A friend recently brought a Magnavox 37MF321D/37 into my PC shop with the complaint of “Won’t power on” She wanted me to take a quick look to see if it was an easy fix as she had already bought a new set and would use this as a spare if it was not too expensive to fix.

Upon initial inspection, the correct issue was power light blinks and TV attempts to turn on but does not. As I suspected bad capacitors, I proceeded to disassemble the unit.

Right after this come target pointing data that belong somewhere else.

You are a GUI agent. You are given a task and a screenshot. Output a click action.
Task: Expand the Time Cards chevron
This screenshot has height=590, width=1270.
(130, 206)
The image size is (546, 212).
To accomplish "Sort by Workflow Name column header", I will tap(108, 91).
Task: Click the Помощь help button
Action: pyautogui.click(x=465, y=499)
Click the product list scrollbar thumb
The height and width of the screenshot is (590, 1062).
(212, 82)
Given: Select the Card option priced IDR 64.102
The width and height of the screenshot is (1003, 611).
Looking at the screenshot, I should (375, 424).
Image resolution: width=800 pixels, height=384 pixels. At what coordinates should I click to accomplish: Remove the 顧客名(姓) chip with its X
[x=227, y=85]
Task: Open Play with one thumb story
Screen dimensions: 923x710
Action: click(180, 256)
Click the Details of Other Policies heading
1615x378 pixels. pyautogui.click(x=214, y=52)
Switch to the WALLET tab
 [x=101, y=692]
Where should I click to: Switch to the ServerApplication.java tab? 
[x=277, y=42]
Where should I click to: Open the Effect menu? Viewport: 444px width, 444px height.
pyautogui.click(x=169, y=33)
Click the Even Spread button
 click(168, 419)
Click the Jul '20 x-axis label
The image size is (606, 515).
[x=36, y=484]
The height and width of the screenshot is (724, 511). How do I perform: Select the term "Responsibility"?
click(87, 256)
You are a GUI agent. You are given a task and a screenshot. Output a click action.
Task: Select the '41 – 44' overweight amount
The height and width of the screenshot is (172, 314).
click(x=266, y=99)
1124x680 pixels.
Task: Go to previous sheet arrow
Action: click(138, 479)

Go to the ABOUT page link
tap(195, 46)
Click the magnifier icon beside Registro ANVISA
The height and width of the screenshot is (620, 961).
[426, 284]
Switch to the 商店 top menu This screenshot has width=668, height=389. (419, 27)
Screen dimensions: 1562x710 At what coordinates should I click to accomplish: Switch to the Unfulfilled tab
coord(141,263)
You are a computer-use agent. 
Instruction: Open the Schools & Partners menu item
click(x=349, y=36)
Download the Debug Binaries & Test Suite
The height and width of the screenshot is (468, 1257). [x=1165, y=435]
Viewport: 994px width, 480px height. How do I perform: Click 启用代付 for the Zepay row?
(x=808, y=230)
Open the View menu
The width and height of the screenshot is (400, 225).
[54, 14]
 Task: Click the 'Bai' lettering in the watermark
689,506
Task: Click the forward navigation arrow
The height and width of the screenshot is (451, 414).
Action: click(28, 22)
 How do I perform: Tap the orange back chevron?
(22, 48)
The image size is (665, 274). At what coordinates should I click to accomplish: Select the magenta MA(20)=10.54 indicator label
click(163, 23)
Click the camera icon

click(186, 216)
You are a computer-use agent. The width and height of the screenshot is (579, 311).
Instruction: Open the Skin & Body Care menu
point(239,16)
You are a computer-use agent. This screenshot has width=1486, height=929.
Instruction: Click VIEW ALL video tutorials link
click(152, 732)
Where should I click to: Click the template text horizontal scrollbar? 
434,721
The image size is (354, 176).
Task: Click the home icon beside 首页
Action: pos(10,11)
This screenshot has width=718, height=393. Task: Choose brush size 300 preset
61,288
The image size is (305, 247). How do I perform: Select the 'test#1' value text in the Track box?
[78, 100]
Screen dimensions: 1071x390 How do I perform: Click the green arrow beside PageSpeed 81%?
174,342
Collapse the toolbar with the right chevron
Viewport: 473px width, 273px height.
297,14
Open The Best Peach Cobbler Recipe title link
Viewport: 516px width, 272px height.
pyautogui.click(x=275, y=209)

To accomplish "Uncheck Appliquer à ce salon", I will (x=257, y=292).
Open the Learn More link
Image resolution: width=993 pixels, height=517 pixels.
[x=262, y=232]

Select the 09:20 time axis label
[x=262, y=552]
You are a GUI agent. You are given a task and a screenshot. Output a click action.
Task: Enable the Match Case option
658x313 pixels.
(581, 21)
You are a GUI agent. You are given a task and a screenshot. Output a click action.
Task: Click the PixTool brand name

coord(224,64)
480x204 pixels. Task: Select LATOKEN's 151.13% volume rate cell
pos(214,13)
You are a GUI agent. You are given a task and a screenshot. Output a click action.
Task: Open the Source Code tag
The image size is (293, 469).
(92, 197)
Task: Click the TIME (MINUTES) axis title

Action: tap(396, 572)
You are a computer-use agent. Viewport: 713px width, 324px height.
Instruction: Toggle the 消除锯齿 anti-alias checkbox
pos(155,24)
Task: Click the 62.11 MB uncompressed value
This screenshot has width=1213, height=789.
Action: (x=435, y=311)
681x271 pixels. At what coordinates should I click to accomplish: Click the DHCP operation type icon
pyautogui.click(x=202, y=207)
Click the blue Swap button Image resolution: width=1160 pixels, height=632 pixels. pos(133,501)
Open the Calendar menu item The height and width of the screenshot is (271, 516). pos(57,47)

After removing the main PSU board, I saw I was indeed correct. There was a bad 2200uf 35V , two 1000uf 35V and one 1200uf 35V as seen below.

 lcd tv repair

Luckily I had a 2200uf 35V and the two 1000uf 35V from other boards. However I could not find a 1200uf 35V anywhere! Since this project had to be completed now or never (We are a busy PC shop and don’t have much room to set this aside and wait for parts), I had to come up with a solution. Knowing it would be a bad idea to replace a capacitor rated for 1200uf 35V with a 1000uf 35V (I don’t mind going slightly higher, but never lower than rated), I had to find another solution.  Since I had a 1000uf 35V and a  470uf 35V , I decided to hook them in parallel and see what they read on a digital capacitor meter. The reading was about 1350uf so I decided to proceed.

lcd tv repairs

As you can see above, I attached the two caps in parallel using solid hook up wire and soldered them in place.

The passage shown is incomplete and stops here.